In the early morning hours of August 2, 1943, torpedo boat PT-109 was patrolling the Blackett Strait in the Solomon Islands when suddenly a black shape loomed in the darkness off the starboard bow. A crewman yelled, “Ship at two o’clock!” but it was too late. The Japanese destroyer Amagiri plowed into the little boat, slicing it in half. The collision threw the PT’s commander, Lt. John F. Kennedy Jr., hard against the side of the cockpit, and as gasoline ignited on the water around him, he thought, So this is how it feels to die.
Two crew members were killed in the crash. The eleven who survived, including Kennedy, clung to wreckage. When the remains of the hull began to sink, they made a four-hour swim to a tiny deserted island three miles away. Most of the crew clung to a large piece of timber as they swam, but one man was badly burned, so Kennedy clenched the straps of the man’s life jacket in his teeth and towed him, swimming the breaststroke.
Leaving his crew on the island, Kennedy swam out again, hoping to flag down another PT boat, but none appeared. Exhausted, he barely made it back to the island. The next day he led his men to another islet. Several times he ventured out into the shark-infested waters, looking for help but found none.

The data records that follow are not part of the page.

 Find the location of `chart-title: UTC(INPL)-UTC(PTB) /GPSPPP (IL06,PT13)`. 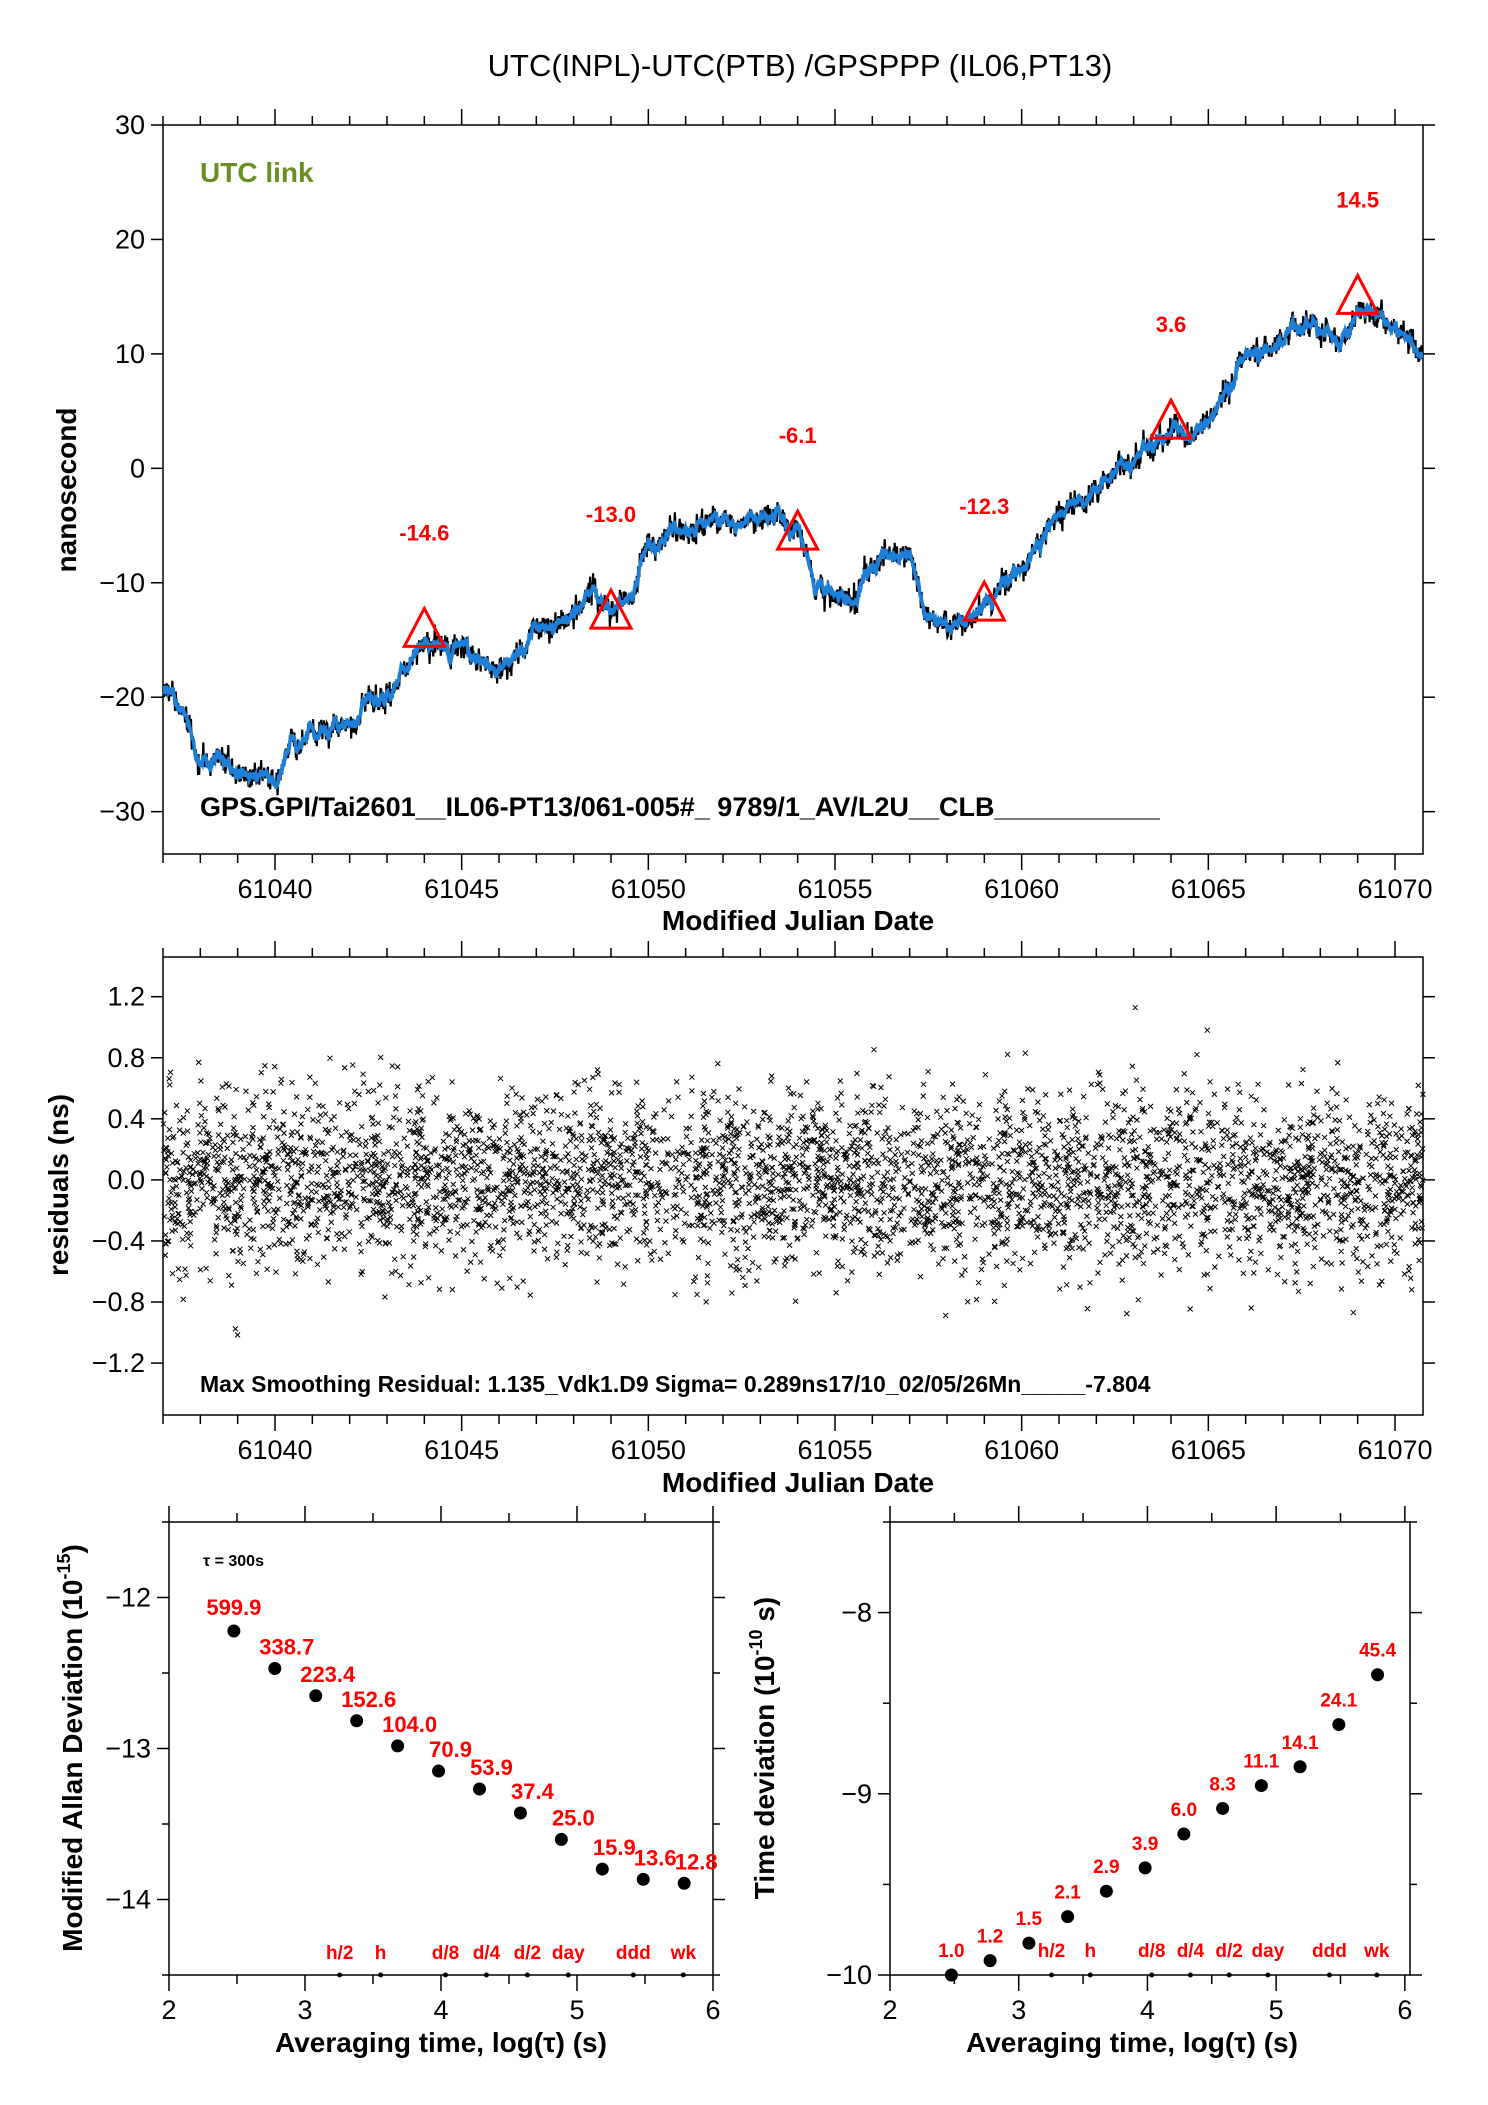

chart-title: UTC(INPL)-UTC(PTB) /GPSPPP (IL06,PT13) is located at coordinates (800, 66).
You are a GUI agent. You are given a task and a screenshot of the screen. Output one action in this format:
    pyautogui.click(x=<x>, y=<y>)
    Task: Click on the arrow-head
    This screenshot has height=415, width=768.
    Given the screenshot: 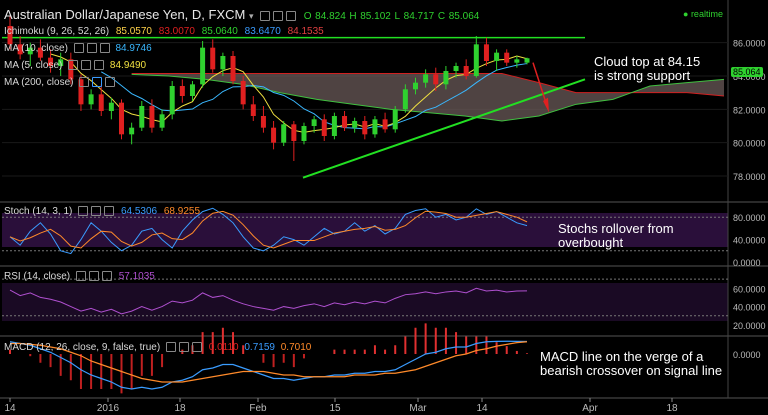 What is the action you would take?
    pyautogui.click(x=546, y=105)
    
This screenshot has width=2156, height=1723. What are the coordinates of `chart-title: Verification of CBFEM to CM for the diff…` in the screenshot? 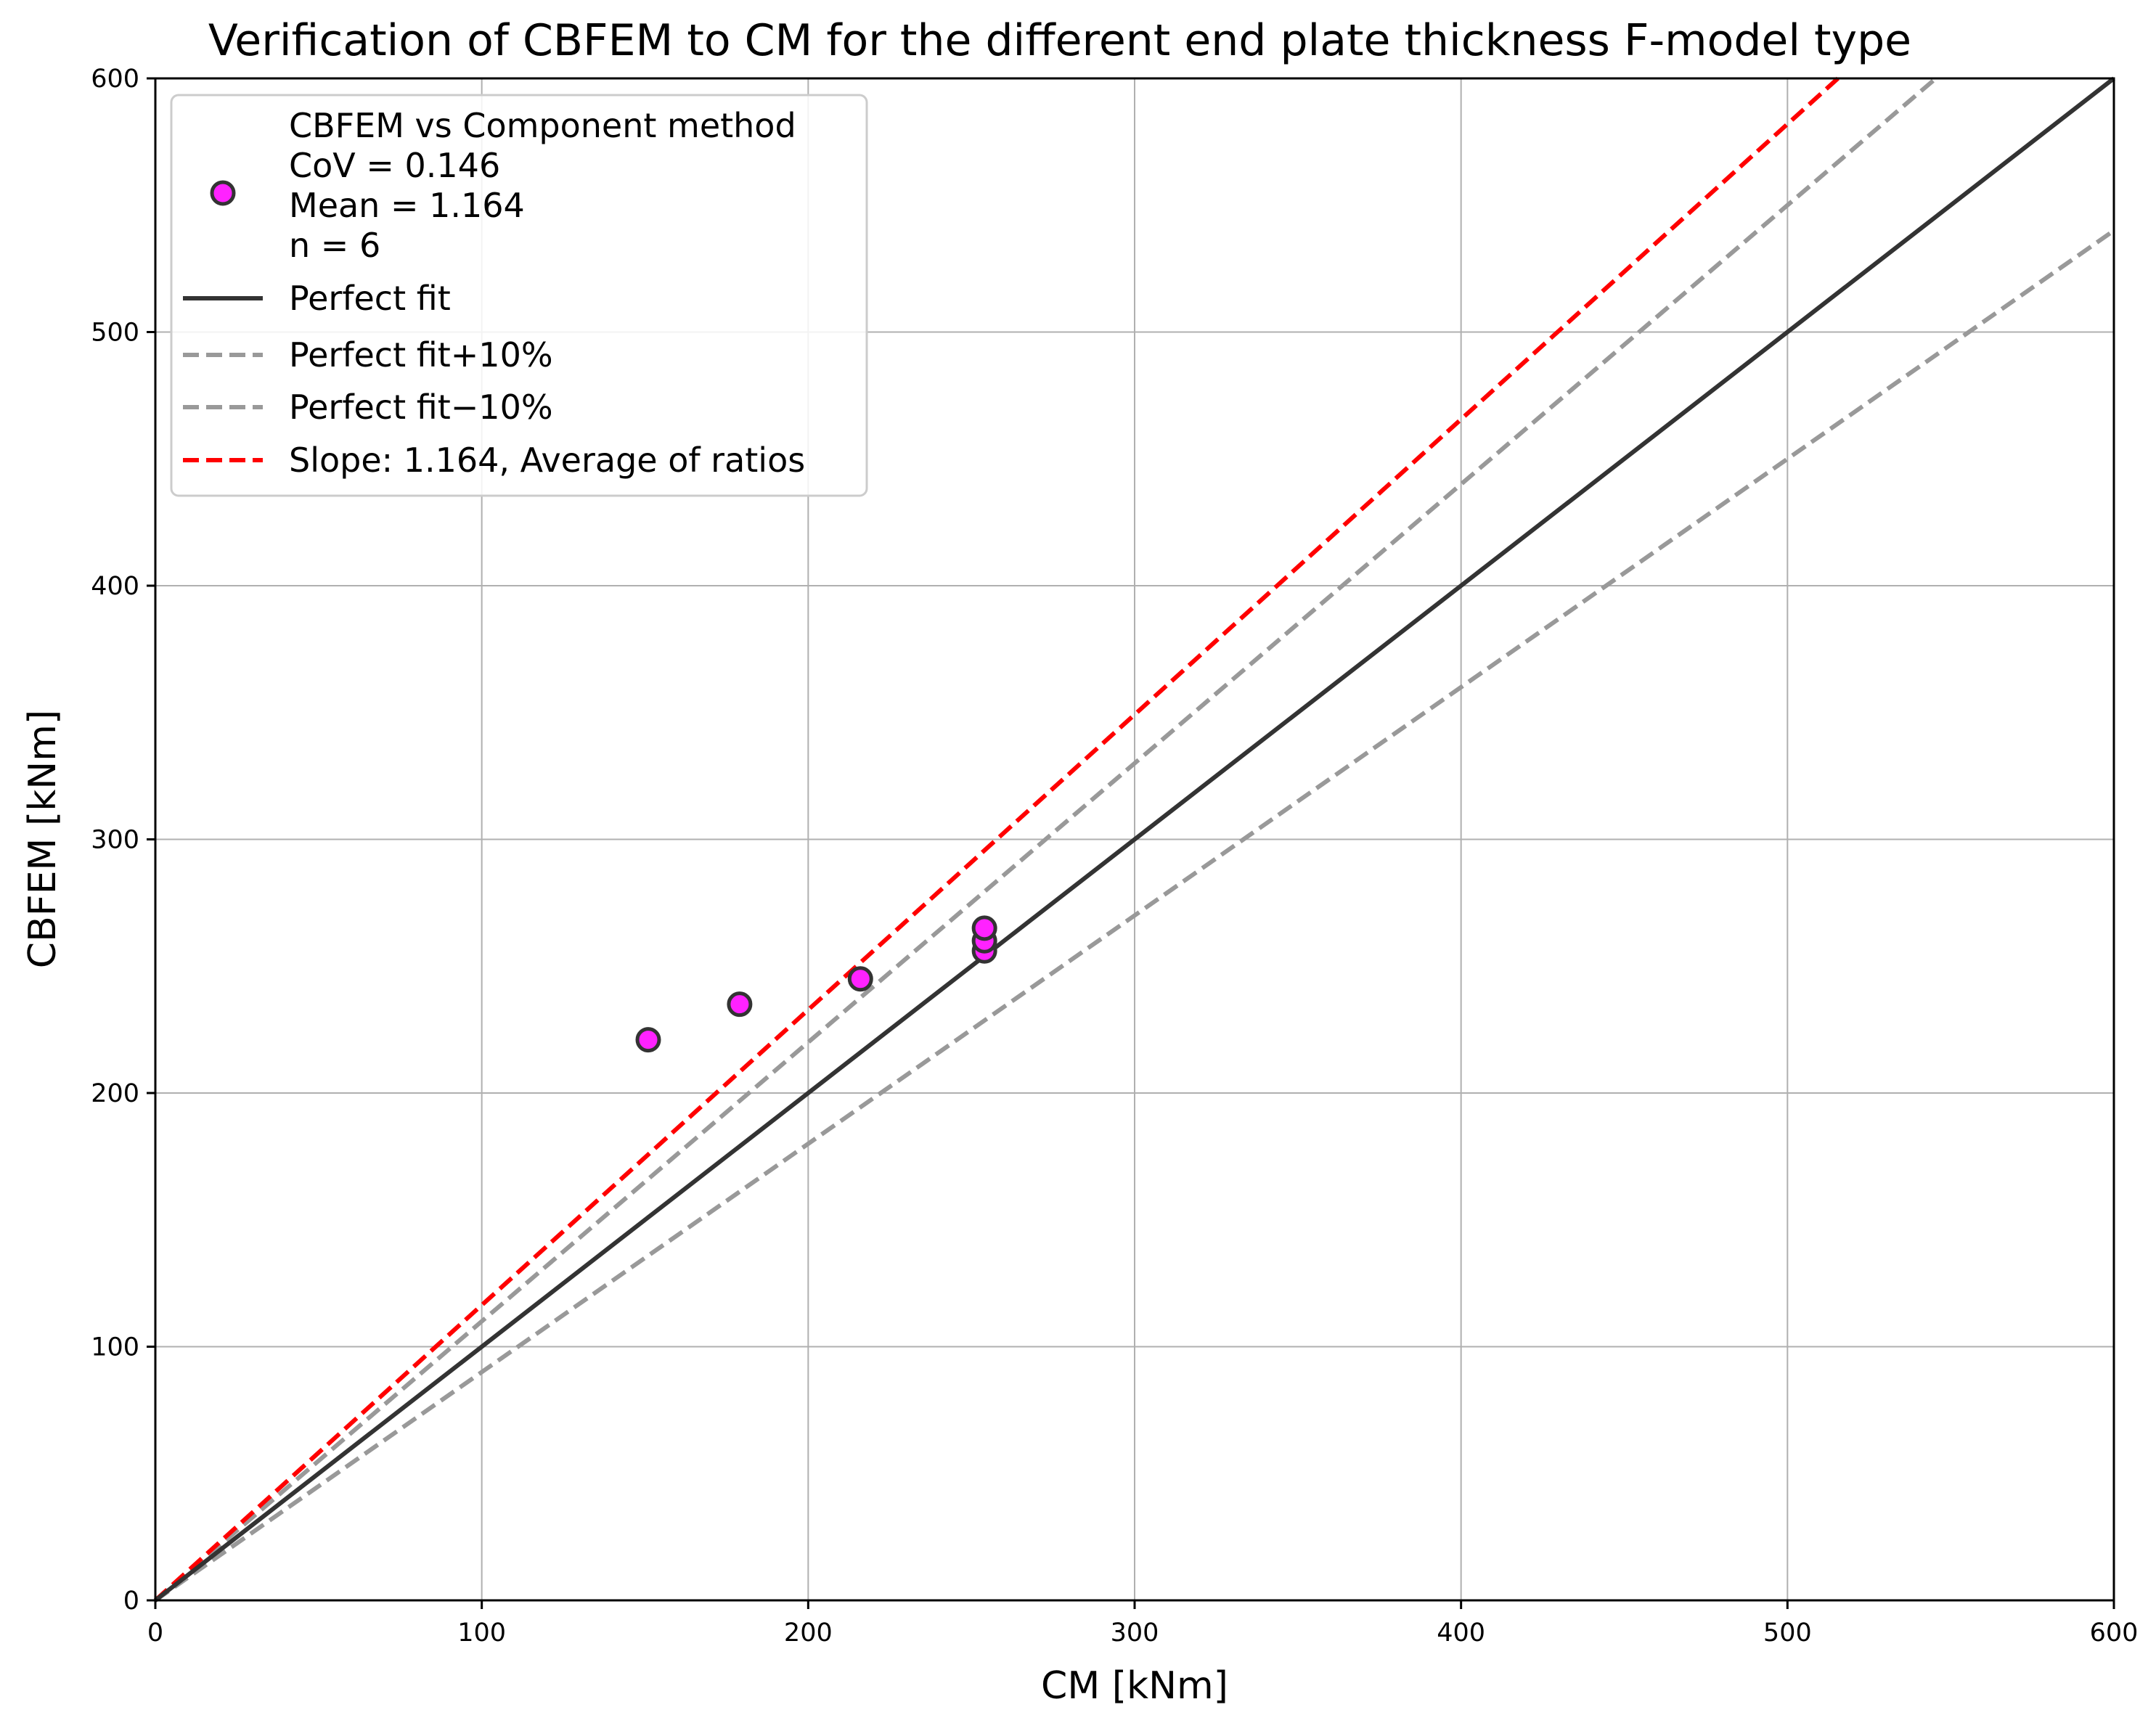 It's located at (1060, 40).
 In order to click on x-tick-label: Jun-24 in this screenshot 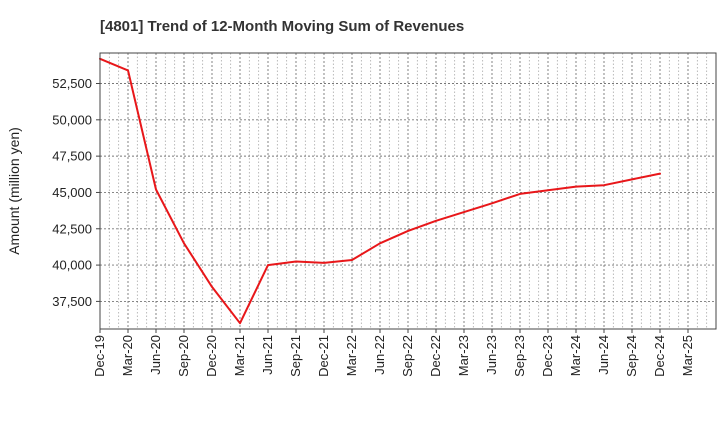, I will do `click(604, 355)`.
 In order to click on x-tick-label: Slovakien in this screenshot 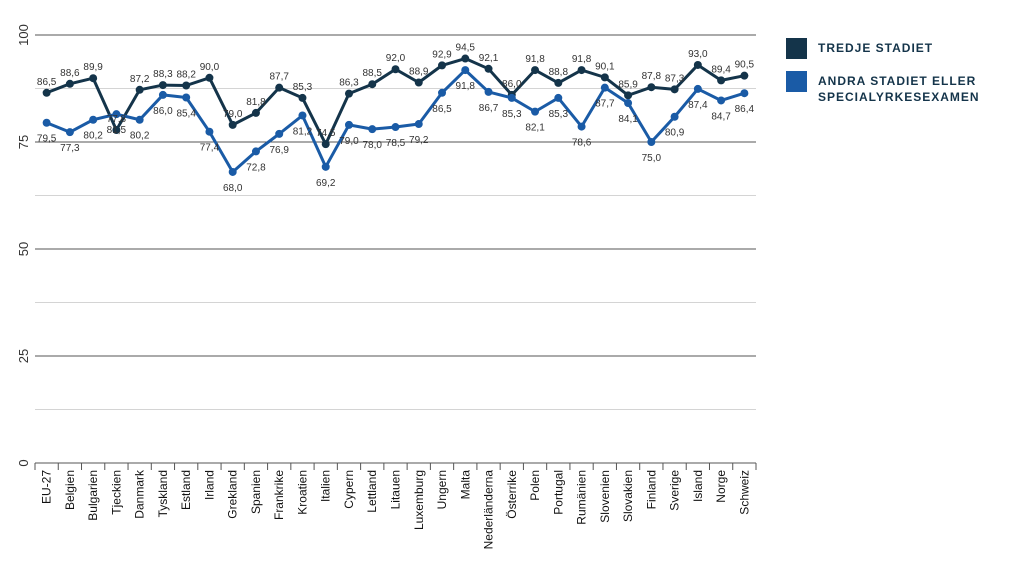, I will do `click(628, 496)`.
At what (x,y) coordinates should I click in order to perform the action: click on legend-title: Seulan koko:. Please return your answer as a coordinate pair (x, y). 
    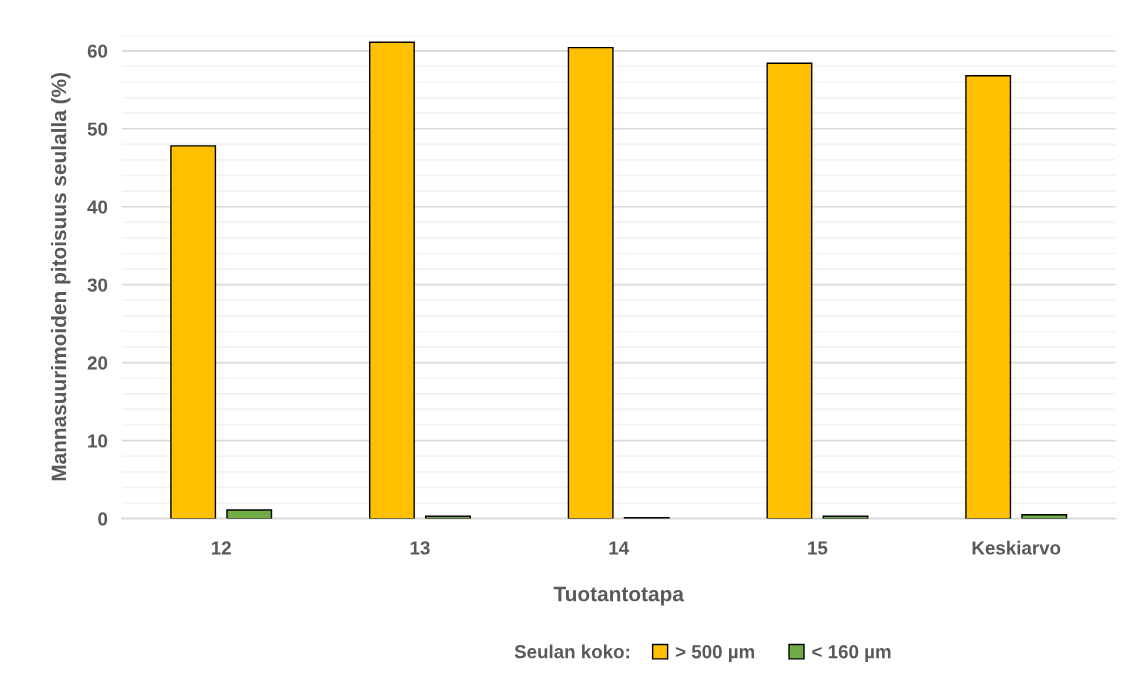
    Looking at the image, I should click on (572, 652).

On August 6, two Solomon Islanders in a dugout canoe found the stranded sailors. Kennedy carved a message onto a coconut, which they took to Allied troops: NAURO ISL NATIVE KNOWS POSIT HE CAN PILOT 11 ALIVE NEED SMALL BOAT KENNEDY. Within two more days, the PT crew had been rescued. When he became president of the United States, Kennedy kept the coconut with its scratched message on his desk in the Oval Office to remind himself of the awful ordeal and his two lost comrades.